Background The late-onset Systemic Lupus Erithematosus (SLE) has been defined as that one beginning after 50 years old, and supposes around 6–18% of the SLE patients. According to the literature, the most common clinical manifestations are interstitial lung disease, serositis, Sjögren's syndrome and cytopenias. Though the illness activity is lower in these patients, this population usually stands with more accumulative damage and has a higher mortality than the early-onset SLE patients.
Objectives To study the differences between the late-onset SLE patients and the conventional-onset ones, regarding to the debut and actual manifestations, biomarkers of autoimmunity, accumulative damage and disease activity.

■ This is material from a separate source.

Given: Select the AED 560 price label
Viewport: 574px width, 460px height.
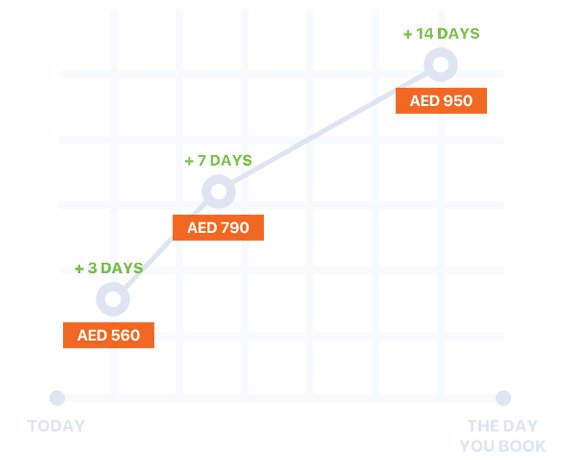Looking at the screenshot, I should click(x=109, y=335).
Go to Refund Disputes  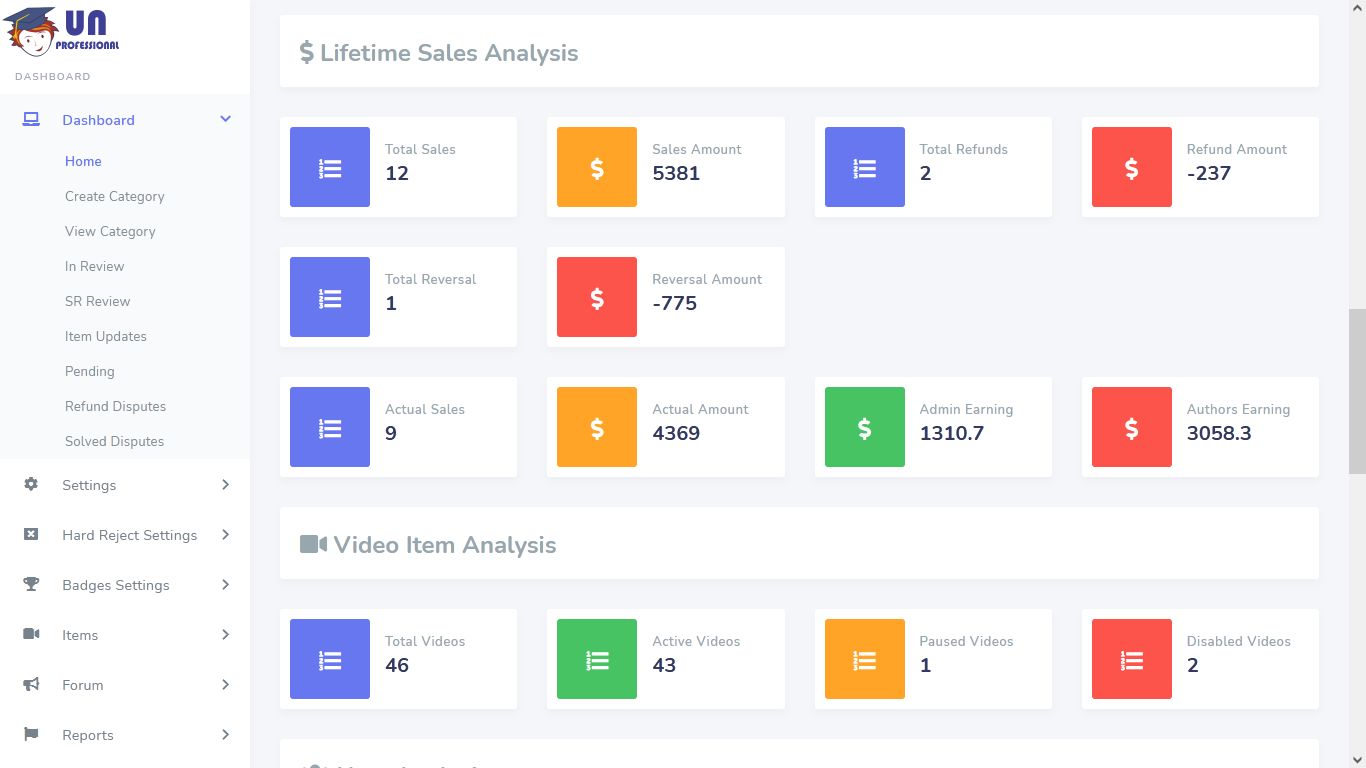(x=115, y=406)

Methods Cross-sectional prospective study of SLE patients according to the SLICC-2012 criteria, coming from the Rheumatology Service of Arnau de Vilanova Hospital and La Fe Hospital in Valencia, Spain. All patients had a complete blood-test with autoimmunity markers, and clinical and activity data were collected using the SLICC-ACR and SELENA-SLEDAI questionnaires.

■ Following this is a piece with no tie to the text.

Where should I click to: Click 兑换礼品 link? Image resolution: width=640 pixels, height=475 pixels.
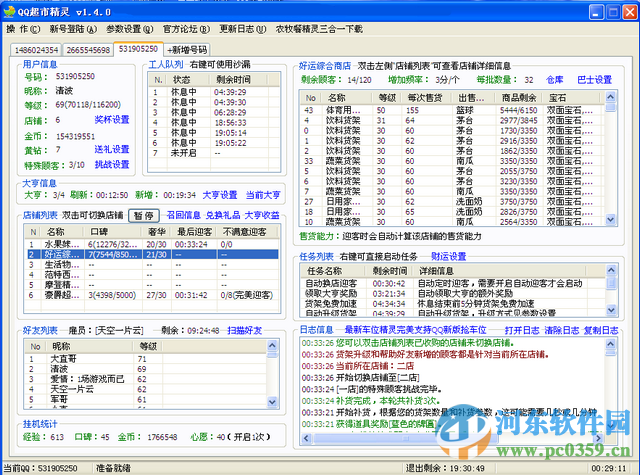pos(223,215)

Results A total of 140 patients were evaluated; (95% were women) with 33,39±13,63 year-old average at the diagnosis time with a 10,05±11,42 year-evolution of SLE. Of them, 12% had a late-onset of the disease (diagnosis at >50 years old). In this group of patients we found a higher incidence of SS and Raynaud's phenomenon as the initial symptom (5,9% and 11,8% respectively), compared to the early-onset patients (2,4% and 4,1%). However, regarding to the actual manifestations, this group has a lower incidence of Raynaud's, as well as renal damage or cytopenias. We observe a higher proportion of SS between the late-onset group, although the ENAs levels are lower than in the early-onset group. In addition, the late-onset group has an incidence of cardiovascular events 4 times higher than the early-onset one.
Conclusions We observe a concordance between the debut symptoms in our late-onset series and other series described previously in the literature, where SS presents with a higher proportion in these patients. On the other hand, we cannot distinguish if the higher proportion of cardiovascular events in this groups is due to the late-onset SLE characteristics itself, or to other factors regarding to the older age.